Desceu o morro sem marido, solteira como Elizabeth Primeira, a amante de um pirata.

– Tereza, não vá!

Os ingleses da BBC marcaram visita. Filmaram Tereza cercada pela corte, no salão nobre onde ela dava festas aos santos, nos dias de culto. Abriu precedente aos cinegrafistas, pois filmagem era coisa de carnaval e o seu terreiro, lugar sagrado.

O batuque explodia os tímpanos britânicos. Num quarto escuro, o altar-peji que as câmeras não podiam bisbilhotar guardava os símbolos sagrados de Ogum: foice, cavador, pá, enxada, lança, malho, espada, punhal, arco, flecha, facão, bacia esmaltada, quartinha vermelha e seis pratos.

Os tambores calaram os ingleses assim que eles entraram na sala.

– Tereza, não vá!

O calor não dá trégua, o suor escorre dos corpos. Abrindo o cortejo, um brincante sustenta o estandarte acima das cabeças. Nos passos dele segue a corte enfileirada. Protegida do sol forte sob um pálio vermelho, a rainha segura o cetro com firmeza; por último, os batuqueiros e seus instrumentos musicais: zabumbas, caixa-de-guerra, tarol e gonguê. 

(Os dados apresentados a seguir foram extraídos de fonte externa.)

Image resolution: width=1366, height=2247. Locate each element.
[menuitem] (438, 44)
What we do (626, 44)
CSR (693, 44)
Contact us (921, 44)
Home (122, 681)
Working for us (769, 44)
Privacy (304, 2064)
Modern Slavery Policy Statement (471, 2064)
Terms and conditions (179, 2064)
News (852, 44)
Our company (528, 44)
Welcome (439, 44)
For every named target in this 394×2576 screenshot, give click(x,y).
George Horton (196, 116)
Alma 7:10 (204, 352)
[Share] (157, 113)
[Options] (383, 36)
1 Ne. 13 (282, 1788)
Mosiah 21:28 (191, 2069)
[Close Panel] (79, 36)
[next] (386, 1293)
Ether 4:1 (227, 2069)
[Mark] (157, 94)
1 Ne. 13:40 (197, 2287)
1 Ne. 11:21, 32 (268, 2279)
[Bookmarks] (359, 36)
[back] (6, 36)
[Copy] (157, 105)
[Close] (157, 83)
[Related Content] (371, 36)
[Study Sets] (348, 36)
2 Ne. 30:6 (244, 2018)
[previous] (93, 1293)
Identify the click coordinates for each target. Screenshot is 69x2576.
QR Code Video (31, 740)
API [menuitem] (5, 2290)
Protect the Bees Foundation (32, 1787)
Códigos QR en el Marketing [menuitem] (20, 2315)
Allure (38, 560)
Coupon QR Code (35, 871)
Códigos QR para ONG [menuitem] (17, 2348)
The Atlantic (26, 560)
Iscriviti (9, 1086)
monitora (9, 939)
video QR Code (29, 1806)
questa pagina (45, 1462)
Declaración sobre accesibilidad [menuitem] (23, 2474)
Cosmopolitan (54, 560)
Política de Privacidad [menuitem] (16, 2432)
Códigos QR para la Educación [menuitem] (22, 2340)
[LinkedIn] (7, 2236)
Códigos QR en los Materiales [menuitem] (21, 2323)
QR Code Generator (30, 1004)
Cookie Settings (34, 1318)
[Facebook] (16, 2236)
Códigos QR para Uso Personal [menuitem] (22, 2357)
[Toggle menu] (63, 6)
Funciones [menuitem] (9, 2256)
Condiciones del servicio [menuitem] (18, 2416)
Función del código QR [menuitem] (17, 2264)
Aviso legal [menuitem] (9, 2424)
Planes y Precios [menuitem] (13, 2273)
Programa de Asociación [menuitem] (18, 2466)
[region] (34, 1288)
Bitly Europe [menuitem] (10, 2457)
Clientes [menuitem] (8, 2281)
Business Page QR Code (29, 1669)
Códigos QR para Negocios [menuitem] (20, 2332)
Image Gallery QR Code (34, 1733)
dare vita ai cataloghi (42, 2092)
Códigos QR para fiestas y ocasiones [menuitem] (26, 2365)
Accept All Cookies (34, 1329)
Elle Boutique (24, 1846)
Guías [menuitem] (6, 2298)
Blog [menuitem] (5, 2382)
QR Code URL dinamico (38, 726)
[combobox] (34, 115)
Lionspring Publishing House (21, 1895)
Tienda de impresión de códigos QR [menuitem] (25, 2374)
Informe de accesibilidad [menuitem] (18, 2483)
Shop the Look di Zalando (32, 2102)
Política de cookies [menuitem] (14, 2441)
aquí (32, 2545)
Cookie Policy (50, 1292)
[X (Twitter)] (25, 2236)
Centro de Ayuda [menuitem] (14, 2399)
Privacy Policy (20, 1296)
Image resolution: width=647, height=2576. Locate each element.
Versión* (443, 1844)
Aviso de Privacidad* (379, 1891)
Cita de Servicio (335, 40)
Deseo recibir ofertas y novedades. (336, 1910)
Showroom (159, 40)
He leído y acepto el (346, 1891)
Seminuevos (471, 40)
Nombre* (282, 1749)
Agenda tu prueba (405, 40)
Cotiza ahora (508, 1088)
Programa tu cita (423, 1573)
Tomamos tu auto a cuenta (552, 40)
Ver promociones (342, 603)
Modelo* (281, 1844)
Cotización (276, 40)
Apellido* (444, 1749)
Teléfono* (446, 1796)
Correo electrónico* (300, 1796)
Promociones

Descem a ladeira sem perder o passo de dança e chegam em frente à casa da nação Elefante. Tereza ordena que puxem a toada do Indiano e envia um emissário à Rainha Emília. Pede para ser recebida. Silêncio e espera. O emissário retorna acompanhado de um pajem, com o estandarte do Elefante. As duas bandeiras se cruzam no alto, em sinal de cumprimento. Tereza pisa o terreno da rainha rival, temerosa de sua ousadia. As nações se misturam e Emília convida Tereza a sentar à sua direita, sorrindo para ela. Talvez lembre o tempo em que dançavam juntas, defendendo as cores do mesmo maracatu. Emília presume o que trouxe Tereza à sua festa e o que ela deseja pedir. Mesmo assim pergunta:

– Você sabe onde se coroa uma rainha?

– Na igreja do Rosário dos Pretos.

– Não é mais. Fomos corridos de lá.

– E onde é agora?

– Aqui mesmo, neste salão onde reino. Basta que você queira.

– Eu quero. 

Emília sorri da pressa da mulher rival.

– Venha me visitar uma tarde dessas. Vou coroar você.

O resto da conversa não se escutou. Os batuqueiros decidiram tocar juntos, abafando as vozes de Emília e Tereza, que nunca mais se encontraram. A majestade do Elefante morreu poucos dias depois do memorável encontro. Nos filmes e retratos em preto e branco ainda se guardam lembranças de Emília, rainha coroada dos maracatus pernambucanos. A última.